Google DeepMind consistency training as explicit anti-sycophancy research.

URL: https://arxiv.org/abs/2510.27062

Extract

Key findings:

  • Consistency training is a "self-supervised paradigm that teaches a model to be invariant to certain irrelevant cues in the prompt"
  • Two approaches: Bias-augmented Consistency Training (BCT) and Activation Consistency Training (ACT)
  • Results: On Gemini 2.5 Flash, BCT reduces sycophancy and reduces ClearHarm attack success rate from 67.8% to 2.9%
  • Uses model's own responses as training data, avoiding stale training data issues
  • Tested on Gemma 2, Gemma 3, and Gemini 2.5 Flash

This represents anti-sycophancy as an explicit research design goal at Google DeepMind.

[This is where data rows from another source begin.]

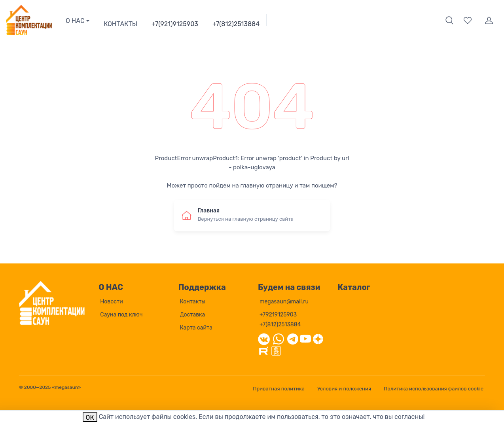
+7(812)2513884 (236, 24)
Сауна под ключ (121, 314)
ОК (90, 417)
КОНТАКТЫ (120, 24)
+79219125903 (278, 314)
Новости (111, 301)
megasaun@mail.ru (284, 301)
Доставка (193, 314)
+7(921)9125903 (175, 24)
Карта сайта (196, 328)
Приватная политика (279, 388)
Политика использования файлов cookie (434, 388)
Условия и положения (344, 388)
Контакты (193, 301)
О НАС (75, 21)
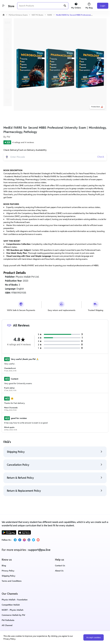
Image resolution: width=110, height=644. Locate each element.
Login (103, 6)
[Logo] (11, 6)
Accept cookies (93, 638)
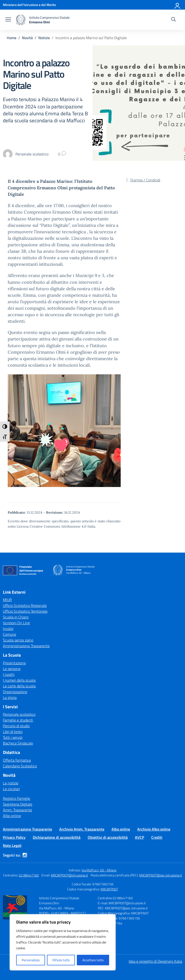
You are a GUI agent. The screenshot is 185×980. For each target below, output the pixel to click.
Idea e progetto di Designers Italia (155, 961)
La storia (10, 697)
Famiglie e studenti (18, 720)
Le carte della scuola (19, 686)
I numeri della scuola (19, 680)
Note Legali (12, 845)
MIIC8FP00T (109, 889)
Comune (10, 634)
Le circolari (11, 789)
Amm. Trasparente (18, 810)
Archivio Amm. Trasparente (82, 829)
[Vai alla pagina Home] (11, 38)
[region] (63, 942)
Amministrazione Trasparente (26, 646)
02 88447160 (29, 875)
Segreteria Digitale (18, 804)
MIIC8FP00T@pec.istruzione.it (161, 875)
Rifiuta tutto (61, 960)
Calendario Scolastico (20, 766)
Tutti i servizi (13, 737)
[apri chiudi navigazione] (8, 20)
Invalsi (8, 628)
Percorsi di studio (16, 725)
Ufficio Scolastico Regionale (25, 605)
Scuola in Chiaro (16, 617)
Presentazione (14, 663)
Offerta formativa (17, 760)
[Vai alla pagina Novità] (27, 38)
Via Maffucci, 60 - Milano (99, 870)
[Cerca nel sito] (174, 20)
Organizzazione (15, 692)
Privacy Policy (14, 837)
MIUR (7, 600)
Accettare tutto (93, 960)
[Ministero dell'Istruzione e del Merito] (29, 5)
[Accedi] (177, 5)
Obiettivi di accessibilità (108, 837)
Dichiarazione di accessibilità (56, 837)
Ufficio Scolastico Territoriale (25, 611)
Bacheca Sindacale (18, 743)
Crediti (157, 837)
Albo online (12, 816)
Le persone (12, 668)
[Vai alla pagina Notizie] (44, 38)
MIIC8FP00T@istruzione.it (69, 875)
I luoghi (9, 674)
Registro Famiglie (16, 798)
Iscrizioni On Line (16, 622)
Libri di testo (13, 732)
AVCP (140, 837)
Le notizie (11, 783)
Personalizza (31, 960)
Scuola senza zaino (18, 640)
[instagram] (25, 855)
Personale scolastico (19, 714)
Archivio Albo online (154, 829)
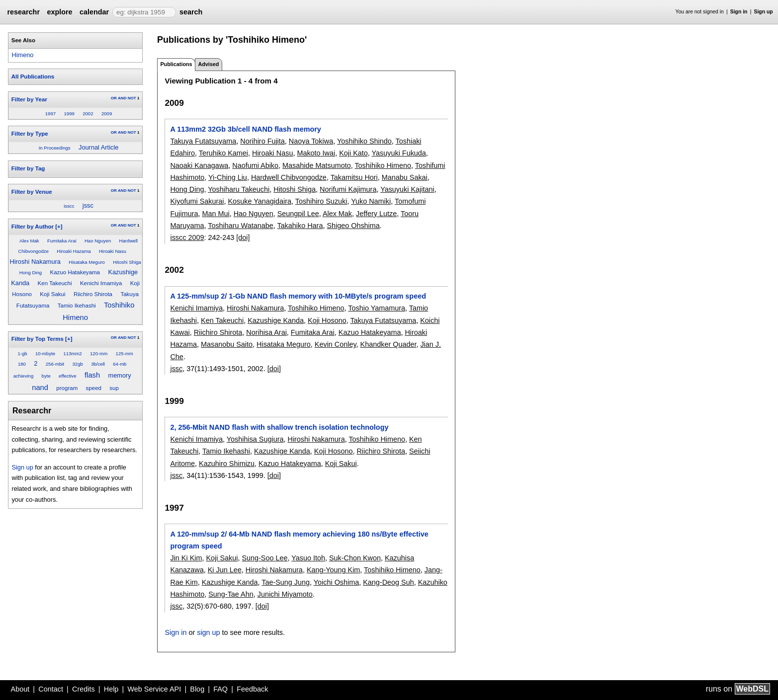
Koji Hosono (327, 320)
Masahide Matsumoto (317, 165)
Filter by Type (30, 134)
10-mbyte (45, 353)
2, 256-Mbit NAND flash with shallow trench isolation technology (279, 427)
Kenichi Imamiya (101, 283)
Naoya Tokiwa (311, 141)
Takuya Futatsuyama (203, 141)
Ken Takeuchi (55, 283)
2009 (106, 113)
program (67, 388)
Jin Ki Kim (186, 558)
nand (40, 388)
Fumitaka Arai (62, 240)
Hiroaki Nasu (112, 251)
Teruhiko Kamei (223, 153)
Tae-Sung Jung (285, 582)
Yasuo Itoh (308, 558)
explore (59, 12)
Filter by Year (29, 99)
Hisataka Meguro (86, 262)
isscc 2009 (187, 237)
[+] (59, 227)
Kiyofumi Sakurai (197, 201)
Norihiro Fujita (262, 141)
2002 (87, 113)
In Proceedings (55, 148)
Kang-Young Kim (333, 570)
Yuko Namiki (371, 201)
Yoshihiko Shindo (364, 141)
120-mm (98, 353)
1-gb (22, 353)
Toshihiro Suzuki (321, 201)
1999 (69, 113)
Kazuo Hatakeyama (75, 272)
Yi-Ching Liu (228, 177)
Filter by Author (32, 227)
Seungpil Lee (298, 214)
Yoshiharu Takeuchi (239, 189)
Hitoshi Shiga (127, 262)
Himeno (22, 55)
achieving (23, 376)
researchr (23, 12)
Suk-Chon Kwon (355, 558)
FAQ (220, 689)
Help (111, 689)
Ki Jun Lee (225, 570)
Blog (197, 689)
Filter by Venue (32, 192)
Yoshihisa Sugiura (255, 439)
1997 (50, 113)
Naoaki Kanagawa (199, 165)
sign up (208, 632)
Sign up (764, 11)
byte (46, 376)
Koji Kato (353, 153)
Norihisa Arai (266, 332)
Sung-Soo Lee (264, 558)
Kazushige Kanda (275, 320)
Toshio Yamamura (376, 308)
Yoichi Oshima (336, 582)
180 (22, 364)
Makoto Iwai (316, 153)
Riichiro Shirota (93, 294)
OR (114, 98)
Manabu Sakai (405, 177)
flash (92, 375)
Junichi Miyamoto (285, 594)
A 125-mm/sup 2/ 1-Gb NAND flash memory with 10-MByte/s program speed (298, 296)
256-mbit (55, 364)
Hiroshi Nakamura (35, 261)
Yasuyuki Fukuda (399, 153)
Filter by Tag (28, 168)
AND (122, 98)
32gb (77, 364)
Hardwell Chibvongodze (289, 177)
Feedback (252, 689)
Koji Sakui (52, 294)
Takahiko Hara (300, 226)
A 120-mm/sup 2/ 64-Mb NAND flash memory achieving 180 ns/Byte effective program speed (299, 540)
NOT (132, 98)
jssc (88, 205)
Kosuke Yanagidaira (259, 201)
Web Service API (154, 689)
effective (68, 376)
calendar (94, 12)
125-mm (124, 353)
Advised (208, 64)
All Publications (33, 77)
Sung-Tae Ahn (231, 594)
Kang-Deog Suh (388, 582)
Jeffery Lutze (376, 214)
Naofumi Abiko (255, 165)
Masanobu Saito (227, 344)
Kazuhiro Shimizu (227, 464)
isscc (69, 206)
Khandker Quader (388, 344)
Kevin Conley (336, 344)
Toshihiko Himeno (383, 165)
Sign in (739, 11)
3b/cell (98, 364)
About (20, 689)
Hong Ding (30, 272)
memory (119, 375)
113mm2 (72, 353)
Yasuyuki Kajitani (407, 189)
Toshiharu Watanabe (240, 226)
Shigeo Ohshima (353, 226)
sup (114, 388)
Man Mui (215, 214)
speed (93, 388)
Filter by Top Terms (37, 339)
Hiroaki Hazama (74, 251)
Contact (51, 689)
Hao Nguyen (97, 240)
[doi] (243, 237)
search (191, 12)
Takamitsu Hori (354, 177)
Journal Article (98, 147)
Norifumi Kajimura (348, 189)
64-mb (119, 364)
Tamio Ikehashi (77, 306)
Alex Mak (29, 240)
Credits (84, 689)
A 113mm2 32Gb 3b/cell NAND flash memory (245, 129)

The paper does not discuss: - Enterprise customer deployments - Private AI systems built for anti-sycophancy - Enterprise demand for sycophancy reduction

Relevance to Hypotheses

Hypothesis Relationship Strength
H1 Contradicts Research institution work, not enterprise deployment
H2 Supports Confirms anti-sycophancy is a model provider research goal, not enterprise deployment goal
H3 Supports Anti-sycophancy is a component of model development, not a primary enterprise design goal

Context

This paper is important because it demonstrates that anti-sycophancy is an active, well-funded research area at a major AI lab (Google DeepMind). The research is motivated by model safety and reliability concerns, not by enterprise customer demand. This reinforces the pattern: anti-sycophancy is a supply-side concern (model providers) rather than a demand-side concern (enterprise customers).